Wassily Kandinsky wrote of them,

“Until then I knew only naturalist and, to tell the truth, almost exclusively Russian naturalist art…I believed that no one had the right to paint so imprecisely. I vaguely felt that the object (the subject) was missing in this work. But with astonishment and confusion, I observed that not only did it surprise, but it imprinted itself indelibly in the memory and that before your eyes it recomposed itself in the smallest details. All this remained muddled in me, and I could not yet foresee the natural consequences of this discovery. But what clearly came out of it is the incredible power, a power I had never known, of a palette that outstripped my wildest dreams. To me the painter seemed gifted with a fabulous power. The object used as an indispensable element in my work unconsciously lost some of its importance to me. In short, there was already a little bit of my enchanting Moscow on this canvas.”

I don’t like this style of art writing: too many adjectives. “Fabulous”, “incredible”, “gifted”, etc. Adjectives that don’t explain anything. Why was the power of Monet “incredible” or “fabulous”? Yet, Kandinsky registered the important facts:

  • the paintings stay in memory (even despite the vague sensation there’s nothing in them, at least nothing of real importance)
  • the painting fire up [neural networks storing] personal associations (like Moscow for Kandinsky)
  • the combination of colours creates a conflict that makes even those who dislike the paintings to get involved into watching them.

Indeed, his greens and violets can be found on the opposite sides of the colour wheel, and thus they create a colour conflict – we do not normally see these colours in their pure form at the same time. It makes the brain go “wow” without us registering it.

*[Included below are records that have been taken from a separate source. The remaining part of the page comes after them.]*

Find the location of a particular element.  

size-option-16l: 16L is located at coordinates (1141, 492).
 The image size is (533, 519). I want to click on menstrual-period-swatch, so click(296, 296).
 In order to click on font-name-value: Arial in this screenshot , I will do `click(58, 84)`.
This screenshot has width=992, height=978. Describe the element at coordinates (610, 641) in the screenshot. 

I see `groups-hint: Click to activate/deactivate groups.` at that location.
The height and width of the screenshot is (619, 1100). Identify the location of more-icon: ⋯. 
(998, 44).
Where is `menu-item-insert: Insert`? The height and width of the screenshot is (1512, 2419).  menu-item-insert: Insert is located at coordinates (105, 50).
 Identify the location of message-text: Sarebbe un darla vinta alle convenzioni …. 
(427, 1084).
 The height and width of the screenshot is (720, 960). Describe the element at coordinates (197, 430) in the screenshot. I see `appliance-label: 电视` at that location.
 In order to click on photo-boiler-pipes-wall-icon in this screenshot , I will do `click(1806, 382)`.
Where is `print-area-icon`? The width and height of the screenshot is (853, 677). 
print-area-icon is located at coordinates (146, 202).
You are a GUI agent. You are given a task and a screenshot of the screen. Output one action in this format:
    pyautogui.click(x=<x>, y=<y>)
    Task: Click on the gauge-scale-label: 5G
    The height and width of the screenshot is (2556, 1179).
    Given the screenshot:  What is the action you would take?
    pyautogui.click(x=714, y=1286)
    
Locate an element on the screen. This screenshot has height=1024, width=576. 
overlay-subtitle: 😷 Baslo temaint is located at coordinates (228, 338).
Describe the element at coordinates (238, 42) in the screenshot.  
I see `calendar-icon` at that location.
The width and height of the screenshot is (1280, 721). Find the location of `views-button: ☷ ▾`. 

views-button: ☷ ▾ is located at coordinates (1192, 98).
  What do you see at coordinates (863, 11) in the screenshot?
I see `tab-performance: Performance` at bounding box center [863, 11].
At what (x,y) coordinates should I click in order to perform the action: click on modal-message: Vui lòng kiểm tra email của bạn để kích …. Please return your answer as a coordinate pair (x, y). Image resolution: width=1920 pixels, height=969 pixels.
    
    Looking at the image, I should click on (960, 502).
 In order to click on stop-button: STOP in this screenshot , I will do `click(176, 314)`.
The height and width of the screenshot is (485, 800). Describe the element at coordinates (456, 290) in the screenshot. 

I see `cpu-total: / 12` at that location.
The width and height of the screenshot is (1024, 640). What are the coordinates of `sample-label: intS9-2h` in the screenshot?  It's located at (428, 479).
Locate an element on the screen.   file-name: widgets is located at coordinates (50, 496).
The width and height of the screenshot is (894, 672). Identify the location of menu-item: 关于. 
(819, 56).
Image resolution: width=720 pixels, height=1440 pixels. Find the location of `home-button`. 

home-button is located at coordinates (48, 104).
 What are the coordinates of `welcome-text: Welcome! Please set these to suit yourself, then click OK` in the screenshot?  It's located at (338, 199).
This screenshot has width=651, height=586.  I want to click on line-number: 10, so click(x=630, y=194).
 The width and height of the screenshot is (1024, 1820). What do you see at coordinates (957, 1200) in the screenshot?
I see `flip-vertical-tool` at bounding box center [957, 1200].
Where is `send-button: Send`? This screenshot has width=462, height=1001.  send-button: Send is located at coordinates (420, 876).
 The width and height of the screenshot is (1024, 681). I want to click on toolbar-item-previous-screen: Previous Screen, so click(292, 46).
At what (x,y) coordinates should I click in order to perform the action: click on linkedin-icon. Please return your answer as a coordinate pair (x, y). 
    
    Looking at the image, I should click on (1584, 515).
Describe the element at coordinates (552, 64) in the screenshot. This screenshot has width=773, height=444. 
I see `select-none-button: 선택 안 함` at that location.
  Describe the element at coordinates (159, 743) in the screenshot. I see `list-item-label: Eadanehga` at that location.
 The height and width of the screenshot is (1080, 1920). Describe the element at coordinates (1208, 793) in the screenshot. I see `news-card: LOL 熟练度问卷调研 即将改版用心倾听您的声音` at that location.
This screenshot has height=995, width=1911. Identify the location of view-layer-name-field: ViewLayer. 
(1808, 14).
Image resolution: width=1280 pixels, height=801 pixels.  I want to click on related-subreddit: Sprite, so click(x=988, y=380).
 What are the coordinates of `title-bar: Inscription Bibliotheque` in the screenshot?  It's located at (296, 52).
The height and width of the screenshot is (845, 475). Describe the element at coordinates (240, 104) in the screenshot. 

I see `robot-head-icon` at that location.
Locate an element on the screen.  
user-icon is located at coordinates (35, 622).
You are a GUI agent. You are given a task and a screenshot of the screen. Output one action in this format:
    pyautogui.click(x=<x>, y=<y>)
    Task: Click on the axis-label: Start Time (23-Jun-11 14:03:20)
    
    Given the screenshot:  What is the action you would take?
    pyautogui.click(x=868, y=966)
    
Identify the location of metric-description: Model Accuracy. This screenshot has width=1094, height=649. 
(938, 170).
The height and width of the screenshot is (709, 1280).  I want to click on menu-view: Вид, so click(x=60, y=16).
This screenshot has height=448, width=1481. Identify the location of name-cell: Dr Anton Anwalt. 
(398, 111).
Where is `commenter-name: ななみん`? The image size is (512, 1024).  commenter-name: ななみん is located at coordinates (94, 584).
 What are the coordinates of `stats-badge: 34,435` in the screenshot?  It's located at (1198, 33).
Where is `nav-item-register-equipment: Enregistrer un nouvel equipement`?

There is nothing subconscious in this though, the brain starts scanning the painting to understand what the heck is going on – and the viewer does not necessarily register it either.

But there is even a bigger conflict that goes on in the mind of the viewer.

We are used to this:

A real 3D scene ==>
is represented in a 2D picture by the artist ==>
gets reconstructed into a 3D scene in the viewer’s mind.

Monet’s Lilies work differently:

A real 2D scene (the mirror of the pond) ==>
is represented in a 2D picture by the artist (which bizarrely seems 3D, because of the difference in brushstrokes) ==>
gets reconstructed into a 3D scene… BUT WE KNOW IT WAS A 2D SCENE TO START WITH!

And this is when the mind goes off thinking, remembering and associating in its own, very individual ways, some of which the mind’s owner does not register consciously.

Contemporary art is often differentiated from all the other types of art because it transfers the conflict from a painting or a sculpture into the mind of the viewer.

Instead of appreciating the drama that Michelangelo wanted people to live through their exposure to David, a contemporary artist wants to stimulate the viewer into creating his or her own drama, their own conflict, and live through their individual hell.

Monet used traditional colour conflict and innovative 2D-3D play with the mind of the viewer to CREATE A DRAMA OUTSIDE OF THE PAINTING, BUT INSIDE THE VIEWER’S MIND.

In this, he had become a true contemporary artist in his later years. He started the collective impressionistic revolution in visual arts that everyone noticed, but he then overturned visual arts single-handedly, in ways more radical than Cezanne could even imagine, and long before Picasso.

if there’s any painting that is more about individual reflection, I’d love to know about it.